Le comportement du chatbot Grok, en particulier les incidents de juillet 2025, a coïncidé avec l'ouverture de l'enquête pénale française. Bien que les plaintes initiales remontent à janvier, ces incidents ont fourni des preuves tangibles et très médiatisées de la capacité de la plateforme à générer et potentiellement amplifier du contenu haineux et problématique, renforçant les allégations de "fausser le débat démocratique". Le fait que les parlementaires aient interpellé Arcom juste avant l'annonce de l'enquête pénale suggère un lien direct entre ces événements. Grok n'est donc pas seulement un problème distinct, mais une illustration concrète des risques liés à la gestion algorithmique de X, renforçant la crédibilité des allégations de manipulation et de manque de modération. Cela met en évidence la nécessité d'étendre la régulation des plateformes aux produits d'IA intégrés.

Conclusion

Les algorithmes, conçus pour maximiser l'engagement des utilisateurs, peuvent, de par leur architecture ou leur manipulation, devenir des vecteurs d'amplification de contenus extrémistes, de désinformation ou de campagnes d'influence malveillantes. Ce phénomène pose un défi fondamental aux démocraties. L'affaire X, loin d'être un incident isolé, s'inscrit dans une tendance plus large de remise en question du modèle de gouvernance des plateformes numériques, exacerbée par des changements de politique perçus depuis l'acquisition de Twitter par Elon Musk.
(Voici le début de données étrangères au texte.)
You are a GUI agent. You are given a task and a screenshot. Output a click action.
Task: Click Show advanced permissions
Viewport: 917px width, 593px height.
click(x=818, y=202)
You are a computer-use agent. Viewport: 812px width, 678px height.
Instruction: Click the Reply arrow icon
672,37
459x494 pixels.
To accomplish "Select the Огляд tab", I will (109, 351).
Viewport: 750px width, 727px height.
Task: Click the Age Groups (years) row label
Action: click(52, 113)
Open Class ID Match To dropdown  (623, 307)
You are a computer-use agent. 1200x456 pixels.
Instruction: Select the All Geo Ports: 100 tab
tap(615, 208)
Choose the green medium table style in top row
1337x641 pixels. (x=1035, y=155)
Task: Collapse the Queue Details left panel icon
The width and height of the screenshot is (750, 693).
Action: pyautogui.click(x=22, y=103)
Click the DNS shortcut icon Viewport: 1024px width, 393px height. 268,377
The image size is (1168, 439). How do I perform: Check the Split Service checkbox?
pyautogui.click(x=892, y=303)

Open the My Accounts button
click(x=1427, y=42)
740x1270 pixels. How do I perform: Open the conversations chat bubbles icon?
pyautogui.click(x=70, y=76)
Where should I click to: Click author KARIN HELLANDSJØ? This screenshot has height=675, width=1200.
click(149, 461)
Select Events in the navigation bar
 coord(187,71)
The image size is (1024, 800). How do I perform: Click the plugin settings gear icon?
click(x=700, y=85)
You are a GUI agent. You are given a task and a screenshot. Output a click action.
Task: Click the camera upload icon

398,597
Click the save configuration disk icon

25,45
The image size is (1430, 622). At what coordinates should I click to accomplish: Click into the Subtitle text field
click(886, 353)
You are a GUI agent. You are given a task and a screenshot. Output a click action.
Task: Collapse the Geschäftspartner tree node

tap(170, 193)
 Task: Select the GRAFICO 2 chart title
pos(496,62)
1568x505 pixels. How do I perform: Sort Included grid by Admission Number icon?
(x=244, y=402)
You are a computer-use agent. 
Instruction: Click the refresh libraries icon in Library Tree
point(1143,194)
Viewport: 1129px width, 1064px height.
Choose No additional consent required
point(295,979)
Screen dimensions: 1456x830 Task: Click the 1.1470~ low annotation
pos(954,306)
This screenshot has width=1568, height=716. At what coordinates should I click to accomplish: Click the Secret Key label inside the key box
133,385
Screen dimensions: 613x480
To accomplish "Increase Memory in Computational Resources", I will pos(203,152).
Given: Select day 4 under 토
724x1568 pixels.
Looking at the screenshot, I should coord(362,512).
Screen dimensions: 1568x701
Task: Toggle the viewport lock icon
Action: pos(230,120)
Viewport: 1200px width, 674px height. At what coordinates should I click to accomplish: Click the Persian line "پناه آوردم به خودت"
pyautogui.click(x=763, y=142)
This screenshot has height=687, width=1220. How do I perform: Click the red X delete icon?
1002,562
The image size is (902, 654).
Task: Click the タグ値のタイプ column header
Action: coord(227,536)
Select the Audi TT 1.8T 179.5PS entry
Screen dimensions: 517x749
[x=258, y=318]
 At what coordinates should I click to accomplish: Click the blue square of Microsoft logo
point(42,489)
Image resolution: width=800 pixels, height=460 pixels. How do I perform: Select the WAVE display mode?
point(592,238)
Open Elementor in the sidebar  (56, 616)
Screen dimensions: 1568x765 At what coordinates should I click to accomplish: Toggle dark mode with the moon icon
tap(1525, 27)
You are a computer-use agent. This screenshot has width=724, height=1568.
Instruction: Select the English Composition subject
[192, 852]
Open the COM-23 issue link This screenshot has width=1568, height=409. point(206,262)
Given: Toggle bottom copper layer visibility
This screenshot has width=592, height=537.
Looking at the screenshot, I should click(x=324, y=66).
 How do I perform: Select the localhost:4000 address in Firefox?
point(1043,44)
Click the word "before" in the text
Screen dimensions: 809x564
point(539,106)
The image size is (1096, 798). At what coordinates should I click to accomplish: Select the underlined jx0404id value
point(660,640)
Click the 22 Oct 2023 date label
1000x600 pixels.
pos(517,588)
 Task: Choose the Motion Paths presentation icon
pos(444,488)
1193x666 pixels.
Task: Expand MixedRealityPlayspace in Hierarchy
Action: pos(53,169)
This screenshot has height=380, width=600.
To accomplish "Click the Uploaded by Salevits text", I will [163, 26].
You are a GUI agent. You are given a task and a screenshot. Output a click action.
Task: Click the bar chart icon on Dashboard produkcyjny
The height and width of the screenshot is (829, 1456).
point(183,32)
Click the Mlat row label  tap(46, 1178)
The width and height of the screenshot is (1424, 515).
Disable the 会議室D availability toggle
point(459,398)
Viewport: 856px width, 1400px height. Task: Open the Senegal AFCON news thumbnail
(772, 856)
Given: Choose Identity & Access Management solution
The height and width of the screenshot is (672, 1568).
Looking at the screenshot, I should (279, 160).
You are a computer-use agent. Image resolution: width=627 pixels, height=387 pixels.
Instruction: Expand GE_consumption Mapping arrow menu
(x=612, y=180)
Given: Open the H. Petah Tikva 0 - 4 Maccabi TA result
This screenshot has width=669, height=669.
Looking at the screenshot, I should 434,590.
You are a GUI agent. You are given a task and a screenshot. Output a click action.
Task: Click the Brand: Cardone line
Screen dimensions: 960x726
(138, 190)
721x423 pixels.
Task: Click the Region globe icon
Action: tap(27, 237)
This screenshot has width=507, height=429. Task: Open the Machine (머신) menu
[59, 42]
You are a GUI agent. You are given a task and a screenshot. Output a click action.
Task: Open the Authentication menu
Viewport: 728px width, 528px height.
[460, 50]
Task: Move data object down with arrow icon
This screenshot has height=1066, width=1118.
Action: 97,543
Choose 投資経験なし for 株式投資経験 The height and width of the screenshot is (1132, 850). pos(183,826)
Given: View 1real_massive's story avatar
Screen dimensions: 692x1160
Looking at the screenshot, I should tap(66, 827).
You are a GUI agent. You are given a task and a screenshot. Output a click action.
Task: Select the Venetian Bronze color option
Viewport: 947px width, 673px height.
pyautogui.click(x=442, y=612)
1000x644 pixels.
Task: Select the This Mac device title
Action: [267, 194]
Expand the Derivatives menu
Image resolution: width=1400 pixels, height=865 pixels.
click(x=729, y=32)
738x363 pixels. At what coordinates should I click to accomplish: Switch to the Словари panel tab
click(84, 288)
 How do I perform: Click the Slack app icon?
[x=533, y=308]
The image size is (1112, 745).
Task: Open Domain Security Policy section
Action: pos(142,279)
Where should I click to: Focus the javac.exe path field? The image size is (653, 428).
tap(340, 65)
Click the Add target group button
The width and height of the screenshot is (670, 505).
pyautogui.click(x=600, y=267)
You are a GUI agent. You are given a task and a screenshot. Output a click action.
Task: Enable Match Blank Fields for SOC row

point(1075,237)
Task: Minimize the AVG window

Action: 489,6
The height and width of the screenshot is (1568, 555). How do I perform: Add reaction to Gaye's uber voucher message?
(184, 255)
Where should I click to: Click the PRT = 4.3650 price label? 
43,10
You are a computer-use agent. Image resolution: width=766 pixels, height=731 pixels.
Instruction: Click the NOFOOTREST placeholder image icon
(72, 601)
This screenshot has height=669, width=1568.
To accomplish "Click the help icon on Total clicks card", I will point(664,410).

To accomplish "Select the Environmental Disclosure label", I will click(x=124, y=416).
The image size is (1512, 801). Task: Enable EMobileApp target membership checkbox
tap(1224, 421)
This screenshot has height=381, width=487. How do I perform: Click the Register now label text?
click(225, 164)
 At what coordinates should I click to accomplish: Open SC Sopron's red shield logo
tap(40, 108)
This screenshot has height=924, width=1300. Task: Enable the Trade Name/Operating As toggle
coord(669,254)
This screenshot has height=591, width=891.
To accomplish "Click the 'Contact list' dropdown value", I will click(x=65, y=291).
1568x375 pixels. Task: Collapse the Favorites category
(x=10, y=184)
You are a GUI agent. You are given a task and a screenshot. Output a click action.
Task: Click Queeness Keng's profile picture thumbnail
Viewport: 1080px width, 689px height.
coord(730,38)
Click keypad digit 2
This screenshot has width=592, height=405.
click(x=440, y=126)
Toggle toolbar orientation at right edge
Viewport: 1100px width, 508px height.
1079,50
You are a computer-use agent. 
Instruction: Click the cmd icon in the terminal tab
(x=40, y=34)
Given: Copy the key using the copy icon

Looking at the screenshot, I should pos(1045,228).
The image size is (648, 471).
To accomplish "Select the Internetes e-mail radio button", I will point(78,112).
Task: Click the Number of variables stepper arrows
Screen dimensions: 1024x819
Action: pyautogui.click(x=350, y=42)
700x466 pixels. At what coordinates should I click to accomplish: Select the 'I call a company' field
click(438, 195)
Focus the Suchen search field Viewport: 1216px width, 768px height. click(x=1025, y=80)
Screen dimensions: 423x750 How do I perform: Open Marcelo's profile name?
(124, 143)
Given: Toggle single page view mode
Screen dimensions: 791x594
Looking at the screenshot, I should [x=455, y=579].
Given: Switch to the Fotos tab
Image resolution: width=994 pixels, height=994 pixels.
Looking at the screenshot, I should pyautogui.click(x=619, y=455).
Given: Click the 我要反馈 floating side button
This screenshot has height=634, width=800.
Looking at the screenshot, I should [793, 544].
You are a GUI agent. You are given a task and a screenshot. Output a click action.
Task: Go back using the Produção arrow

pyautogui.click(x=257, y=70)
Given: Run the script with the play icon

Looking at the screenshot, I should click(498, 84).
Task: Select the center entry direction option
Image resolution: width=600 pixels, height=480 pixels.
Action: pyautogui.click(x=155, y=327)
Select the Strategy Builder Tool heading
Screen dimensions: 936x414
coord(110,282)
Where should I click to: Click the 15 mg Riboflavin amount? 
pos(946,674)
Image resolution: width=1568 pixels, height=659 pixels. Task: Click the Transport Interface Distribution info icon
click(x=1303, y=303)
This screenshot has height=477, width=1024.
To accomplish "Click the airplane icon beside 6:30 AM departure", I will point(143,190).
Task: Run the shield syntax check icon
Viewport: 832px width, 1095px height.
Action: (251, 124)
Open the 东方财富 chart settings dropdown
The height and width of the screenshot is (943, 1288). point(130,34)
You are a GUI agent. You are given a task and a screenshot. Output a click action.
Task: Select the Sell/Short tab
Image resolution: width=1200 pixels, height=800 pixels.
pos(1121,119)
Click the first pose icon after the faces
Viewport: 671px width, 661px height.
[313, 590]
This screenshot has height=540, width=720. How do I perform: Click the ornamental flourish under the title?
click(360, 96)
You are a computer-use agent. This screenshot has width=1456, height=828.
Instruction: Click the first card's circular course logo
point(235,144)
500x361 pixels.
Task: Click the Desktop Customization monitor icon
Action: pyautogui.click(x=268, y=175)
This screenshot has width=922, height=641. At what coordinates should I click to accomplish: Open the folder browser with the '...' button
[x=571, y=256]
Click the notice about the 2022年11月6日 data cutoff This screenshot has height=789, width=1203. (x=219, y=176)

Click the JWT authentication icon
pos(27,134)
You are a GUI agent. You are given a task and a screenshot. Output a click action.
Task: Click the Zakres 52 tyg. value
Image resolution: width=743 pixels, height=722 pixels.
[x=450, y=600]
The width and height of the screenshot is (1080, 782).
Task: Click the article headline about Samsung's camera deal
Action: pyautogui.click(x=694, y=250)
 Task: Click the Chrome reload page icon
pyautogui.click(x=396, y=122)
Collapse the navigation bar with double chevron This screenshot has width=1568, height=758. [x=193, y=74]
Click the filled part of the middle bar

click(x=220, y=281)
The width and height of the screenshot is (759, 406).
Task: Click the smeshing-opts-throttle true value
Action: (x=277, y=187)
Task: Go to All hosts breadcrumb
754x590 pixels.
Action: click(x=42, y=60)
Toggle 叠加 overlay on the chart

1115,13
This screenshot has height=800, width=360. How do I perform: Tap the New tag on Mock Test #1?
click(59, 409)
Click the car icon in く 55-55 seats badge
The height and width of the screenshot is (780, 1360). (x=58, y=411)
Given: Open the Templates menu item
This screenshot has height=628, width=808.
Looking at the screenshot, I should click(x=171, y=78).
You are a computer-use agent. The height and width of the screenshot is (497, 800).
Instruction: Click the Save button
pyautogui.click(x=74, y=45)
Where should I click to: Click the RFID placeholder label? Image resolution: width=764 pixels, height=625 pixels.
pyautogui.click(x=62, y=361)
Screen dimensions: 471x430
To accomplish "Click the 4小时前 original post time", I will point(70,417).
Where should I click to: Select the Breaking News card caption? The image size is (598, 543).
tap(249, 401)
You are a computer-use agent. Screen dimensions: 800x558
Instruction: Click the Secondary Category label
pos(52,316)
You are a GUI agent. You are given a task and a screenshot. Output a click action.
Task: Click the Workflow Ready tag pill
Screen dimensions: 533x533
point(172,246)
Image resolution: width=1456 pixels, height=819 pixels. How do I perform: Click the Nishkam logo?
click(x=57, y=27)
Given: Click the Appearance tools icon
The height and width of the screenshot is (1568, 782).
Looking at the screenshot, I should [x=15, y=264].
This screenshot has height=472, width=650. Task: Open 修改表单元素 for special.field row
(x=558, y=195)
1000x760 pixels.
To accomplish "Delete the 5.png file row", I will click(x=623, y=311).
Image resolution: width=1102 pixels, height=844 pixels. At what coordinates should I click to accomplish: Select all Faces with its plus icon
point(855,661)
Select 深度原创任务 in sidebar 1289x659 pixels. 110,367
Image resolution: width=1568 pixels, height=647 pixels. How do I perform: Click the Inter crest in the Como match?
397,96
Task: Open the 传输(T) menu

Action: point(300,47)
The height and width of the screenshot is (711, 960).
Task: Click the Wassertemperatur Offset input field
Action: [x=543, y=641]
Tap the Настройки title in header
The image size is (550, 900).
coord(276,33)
Cette approche suggère une stratégie de régulation par l'exemple, où les actions d'un État membre peuvent servir de précédent ou de catalyseur pour des actions similaires ou coordonnées à l'échelle de l'UE. L'issue de cette enquête pourrait ainsi avoir des répercussions bien au-delà des frontières françaises, influençant non seulement la politique de X en France, mais aussi la manière dont le DSA est appliqué et interprété à travers l'Europe, renforçant potentiellement la pression sur d'autres plateformes.